Many people in the U.S. are not aware of key facts about the Zika virus, according to the results of a new poll.

Researchers found that, for example, in households that included a woman who was either pregnant or considering getting pregnant in the next year, 1 in 4 people were not aware of the link between the Zika virus during pregnancy and microcephaly, a birth defect that causes an abnormally small brain and head.

"We have a key window before the mosquito season gears up in communities within the United States mainland to correct misperceptions about Zika virus so that pregnant women and their partners may take appropriate measures to protect their families," Gillian SteelFisher, director of the poll and a health policy research scientist at the Harvard T.H. Chan School of Public Health, said in a statement. [Zika Virus News: Complete Coverage Of The Outbreak]

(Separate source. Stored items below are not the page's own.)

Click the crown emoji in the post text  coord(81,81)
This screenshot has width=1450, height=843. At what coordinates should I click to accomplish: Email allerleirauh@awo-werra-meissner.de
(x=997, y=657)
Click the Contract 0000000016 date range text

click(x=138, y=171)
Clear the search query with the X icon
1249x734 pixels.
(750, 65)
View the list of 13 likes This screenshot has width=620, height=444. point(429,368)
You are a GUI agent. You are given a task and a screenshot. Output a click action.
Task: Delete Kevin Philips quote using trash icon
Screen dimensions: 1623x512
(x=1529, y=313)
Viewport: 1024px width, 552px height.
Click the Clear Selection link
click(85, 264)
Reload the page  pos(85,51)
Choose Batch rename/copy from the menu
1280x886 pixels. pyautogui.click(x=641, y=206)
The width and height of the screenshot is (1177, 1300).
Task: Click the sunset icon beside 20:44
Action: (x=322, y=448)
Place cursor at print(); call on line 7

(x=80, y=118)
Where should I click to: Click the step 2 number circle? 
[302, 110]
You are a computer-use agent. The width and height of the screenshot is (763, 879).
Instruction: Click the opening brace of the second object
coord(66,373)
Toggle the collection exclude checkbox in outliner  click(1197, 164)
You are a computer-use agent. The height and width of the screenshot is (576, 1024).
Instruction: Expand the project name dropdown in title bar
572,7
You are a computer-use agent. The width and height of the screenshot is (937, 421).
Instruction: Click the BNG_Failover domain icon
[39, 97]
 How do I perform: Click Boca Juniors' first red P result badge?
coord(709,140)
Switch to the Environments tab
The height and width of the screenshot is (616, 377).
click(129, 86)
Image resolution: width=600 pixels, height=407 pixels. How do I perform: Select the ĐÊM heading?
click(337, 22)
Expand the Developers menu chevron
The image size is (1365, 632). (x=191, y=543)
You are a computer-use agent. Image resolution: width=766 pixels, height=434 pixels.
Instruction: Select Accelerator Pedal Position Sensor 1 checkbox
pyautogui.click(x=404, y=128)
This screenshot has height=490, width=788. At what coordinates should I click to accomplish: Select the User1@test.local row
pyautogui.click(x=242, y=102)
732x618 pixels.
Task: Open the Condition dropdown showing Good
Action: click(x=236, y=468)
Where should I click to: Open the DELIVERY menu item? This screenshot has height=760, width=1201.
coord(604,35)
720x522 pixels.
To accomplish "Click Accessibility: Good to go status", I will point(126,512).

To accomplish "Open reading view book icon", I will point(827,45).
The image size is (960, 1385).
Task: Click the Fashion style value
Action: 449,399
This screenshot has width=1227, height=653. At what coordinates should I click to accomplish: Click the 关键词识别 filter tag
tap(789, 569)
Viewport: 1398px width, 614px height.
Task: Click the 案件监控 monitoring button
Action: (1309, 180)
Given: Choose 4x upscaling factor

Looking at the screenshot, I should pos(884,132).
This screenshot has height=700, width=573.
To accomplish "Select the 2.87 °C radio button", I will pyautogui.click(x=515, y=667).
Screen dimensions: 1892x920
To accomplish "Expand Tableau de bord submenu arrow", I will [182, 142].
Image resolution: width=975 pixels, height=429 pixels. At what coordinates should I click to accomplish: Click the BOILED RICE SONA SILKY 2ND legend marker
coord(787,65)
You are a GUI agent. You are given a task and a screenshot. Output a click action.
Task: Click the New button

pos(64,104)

The researchers recently polled 1,275 people in the U.S., including 105 people who live in households with a woman who is pregnant or considering getting pregnant in the next 12 months.

They found that, among the people who live in such households, 1 in 5 incorrectly believed that there is a vaccine against the Zika virus infection.

Moreover, 4 in 10 did not know that the virus can be sexually transmitted, the researchers found. In addition, a quarter said they thought that people infected with Zika are "very likely" to show symptoms of an infection. (In reality, only about 1 in 5 people infected with the virus show any symptoms of the infection, according to the Centers for Disease Control and Prevention.)

These results suggest that this key group of people — those who are pregnant, trying to get pregnant, or close to someone who is pregnant or trying — does not have accurate information about the Zika virus, the researchers said.

The findings also suggest that researchers or doctors need to get this information to women and their partners, SteelFisher said.

In their study, the researchers also found that the public, and not just people in households with pregnant women, also have certain misperceptions about the virus. [The 9 Deadliest Viruses on Earth]

For example, 4 in 10 people believe that, if a woman who is not pregnant becomes infected with the virus, it is likely to harm her potential future pregnancies. However, according to data provided by the CDC, "the Zika virus infection in a woman who is not pregnant would not pose a risk for birth defects in future pregnancies after the virus has cleared from her blood."

The CDC currently recommends that women who do become infected with Zika wait eight weeks from the time their symptoms started before trying to become pregnant. 

Though the vast majority of people know that the Zika virus is transmitted by mosquitoes, many of them have misperceptions about other facts related to its transmission. For example, 4 in 10 people are unaware that the virus can be transmitted sexually. And about a third mistakenly believe that the virus is transmitted through coughing and sneezing, the researchers found.

Such misperceptions could either prevent people from taking precautions they need to take, or they could lead them to take precautions that are inappropriate or unnecessary, SteelFisher said.